Muro Leccese deve il suo nome all’imponente cinta muraria di fortificazione lunga circa 3900 metri e che delimita un’area di 107 ettari (essa è seconda in ordine di grandezza dopo quella di Ugento, lunga 4000 metri ed estesa 145 ettari). Ciò induce a pensare che Muro, il cui nome antico ignoriamo, doveva avere non poca importanza nel sistema degli insediamenti urbani messapici dell’intero salento. I due più lunghi tratti attualmente visibili sono quello nord orientale (circa 840 metri), che corre dai pressi della Masseria Sartina, fino alla strada comunale Muro Leccese – Palmariggi, che comprende la porta nord (l’unica visibile); l’altro tratto (circa 500 metri) delimita a sud est la città messapica fungente in parte da confine amministrativo tra i comuni di Muro Leccese e Sanarica; esso corre rettilineo verso sud fino a via Martiri D’Otranto. Sono visibili altri brevissimi tratti del lato occidentale: uno di circa 40 metri, in via Della Resistenza angolo via Nazario Sauro; un altro di circa 4 metri in via Antonio Gramsci, ed un altro ancora di pochi metri nel giardino delle suore Alcantarine sito tra via Dante Alighieri e via Giovanni Pascoli.

 

Un disegno pubblicato da Pasquale Maggiulli (ma forse realizzato dal padre Luigi alla metà del 1800) ci illustra il circuito murario. Anche se la forma non rispecchia la geometria esatta delle mura, il disegno è molto utile per dimostrare quali tratti erano visibili prima degli ampliamenti novecenteschi della città ed il loro stato di conservazione.

 

È evidente l’assoluta mancanza di rispetto nei riguardi dell’imponente monumento che nel lato occidentale (ove si conservavano fino a sei filari d’alzato) è stato quasi completamente distrutto dall’ampliamento edilizio.

 

Il circuito murario è documentato nelle mappe catastali e nelle fotografie aeree militari.
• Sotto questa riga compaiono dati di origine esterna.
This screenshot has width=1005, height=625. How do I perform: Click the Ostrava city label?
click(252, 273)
Nel disegno ottocentesco si nota anche che all’epoca non erano più visibili tre tratti (di circa 200 metri ciascuno) posti a nord, ad est ed a sud della cinta muraria e che non era visibile alcuna porta.

 

Le mura sono state oggetto di studio da parte dell’Ecole Française di Roma ad opera dell’archeologo Jean Luc Lamboley che ha eseguito varie campagne di scavo dal 1986 al 1992.

Le indagini eseguite hanno riportato alla luce la porta Nord e (a circa 150 metri a Ovest di questa) un settore trasversale delle mura. Al momento la porta e le mura costituiscono l’esempio più bello di architettura militare messapica. Per la sua forma viene definita “Porta a Tenaglia”, perché si apre arretrata rispetto la linea delle mura che sono anche leggermente sfalsate. Sono stati ritrovati gli incavi ove alloggiavano i battenti del portone di ingresso, preceduti da altri due più piccoli, che fanno pensare alla presenza di una saracinesca che veniva manovrata dall’alto della porta.
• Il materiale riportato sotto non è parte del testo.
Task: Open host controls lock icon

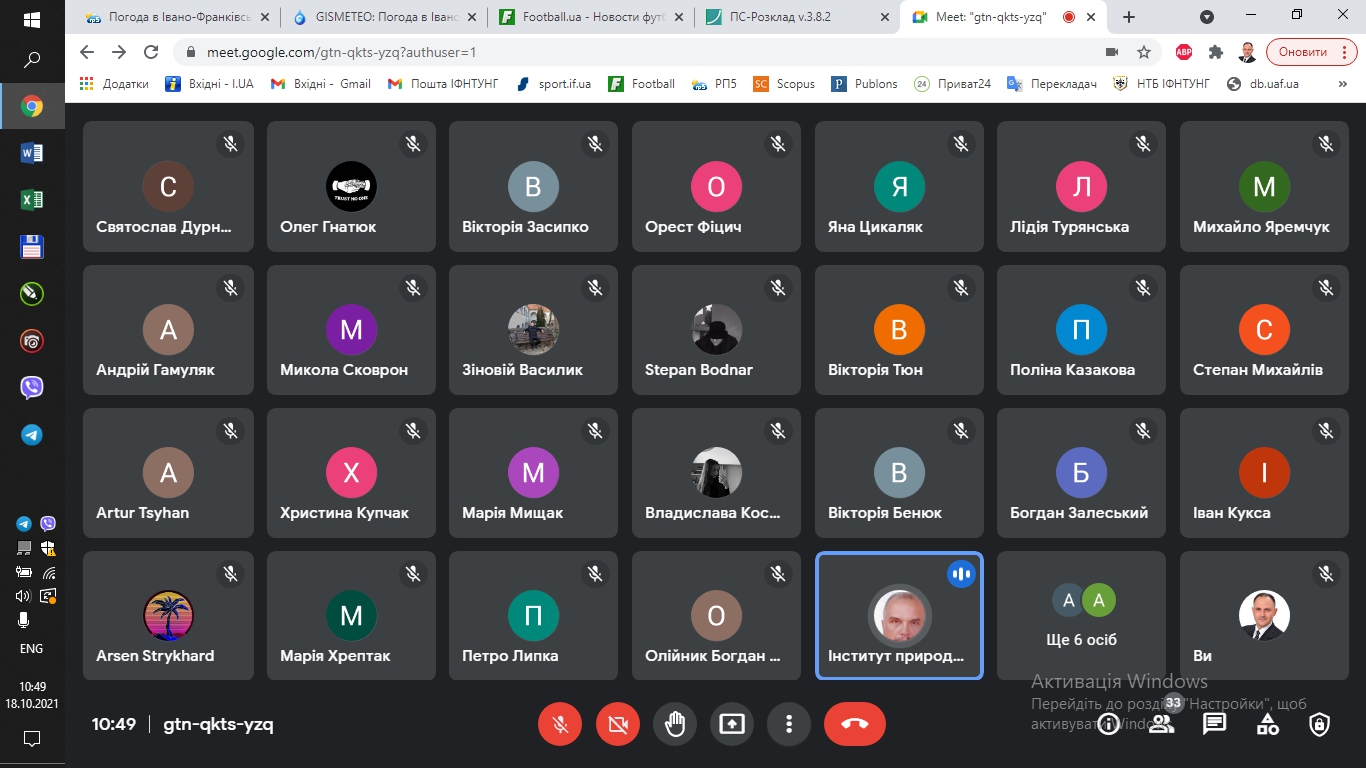Action: [1320, 724]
Lo scavo ha messo in luce anche i solchi formati dal passaggio dei carri sulla strada costituita da tufina e piccole pietre pressate: la strada risulta esistere già nel VI secolo a.C..

La porta è costruita in grandi blocchi di calcarenite (roccia locale, cavata sul posto o nelle immediate vicinanze), sovrapposti a secco (cioè senza l’utilizzo di malta) in filari posti alternativamente di testa e per lungo; si conservano i blocchi del filare di fondazione e quello soprastante.

 

Delle mura (spesse circa tre metri) in qualche punto sono visibili ancora un massimo di cinque filari di conci (in origine dovevano essere alte circa sei metri). Ma il sistema delle fortificazioni non era costituito dal solo muro in grandi blocchi squadrati.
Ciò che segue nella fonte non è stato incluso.